DeepSeek V4 Pro and Flash Positioned Between Kimi and Claude in Independent Benchmark Test
Key Takeaways
- ▸DeepSeek V4 Pro scores 77/100 in independent benchmark, positioning between Claude Opus 4.7 (91) and Kimi K2.6 (68), with aggressive 75% discount available through May 31, 2026
- ▸DeepSeek V4 Flash achieves unprecedented cost efficiency at $0.02 output token cost, roughly 1/89th of Claude Opus 4.7
- ▸Both DeepSeek models demonstrate strong architectural understanding but fail in complex infrastructure scenarios, particularly with lease expiry validation and database management
Summary
Independent testing of DeepSeek's newly launched V4 Pro and Flash models reveals competitive positioning in the large language model landscape. DeepSeek V4 Pro, released on April 24, 2026 under MIT license, achieved a score of 77/100 for $2.25 in a sophisticated benchmark test, positioning it between Claude Opus 4.7 (91) and Kimi K2.6 (68). DeepSeek V4 Flash, the lightweight model in the new two-tier lineup, scored 60/100 for just $0.02, offering unprecedented price-per-token value—output tokens cost less than 1/14th of Kimi and 1/89th of Claude Opus. Additionally, DeepSeek is offering a 75% discount on V4 Pro through May 31, 2026, and has permanently reduced input cache pricing across its lineup by 90%, significantly improving cost efficiency for enterprise use cases.
The test used a FlowGraph specification—a complex workflow orchestration backend with 20 endpoints, persistent state, lease management, retries, and event streaming—to evaluate models under realistic infrastructure demands rather than typical lightweight benchmarks. Both DeepSeek models were tested in thinking mode against the same prompt and scoring rubric used for the Claude Opus 4.7 vs Kimi K2.6 comparison.
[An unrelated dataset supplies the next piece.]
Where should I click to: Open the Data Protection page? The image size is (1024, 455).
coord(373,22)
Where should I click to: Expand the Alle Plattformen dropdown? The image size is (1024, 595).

The testing revealed that while DeepSeek V4 Pro demonstrated strong architectural understanding and reasonable project structure, both models exhibited implementation flaws that prevented fully passing builds and test suites.
DeepSeek V4 Pro passed its own test suite but encountered TypeScript build failures, while V4 Flash's test suite never executed due to database reset errors in the setup script. Detailed code review and targeted reproduction testing identified common issues with both models: lease expiry handling, scheduling logic, validation, and build integrity. These findings suggest systematic challenges for models handling complex stateful systems, comparable to similar issues observed with Kimi K2.6.
- Permanent 90% reduction in input cache pricing across DeepSeek's lineup improves overall cost positioning for enterprise applications
- Infrastructure-level testing using FlowGraph orchestration revealed implementation gaps not visible in simpler benchmarks, demonstrating the importance of rigorous real-world scenario validation
Editorial Opinion
DeepSeek's V4 lineup represents a significant price-performance breakthrough, particularly for cost-sensitive applications through V4 Flash. However, the benchmark results suggest that competitive performance at scale requires more than architectural parity—it demands rigorous infrastructure-level validation and proper implementation of stateful system semantics. The finding that both DeepSeek models struggled with lease management and workflow orchestration highlights an often-overlooked challenge in production AI systems: models must handle not just isolated reasoning tasks, but the operational complexity of distributed systems.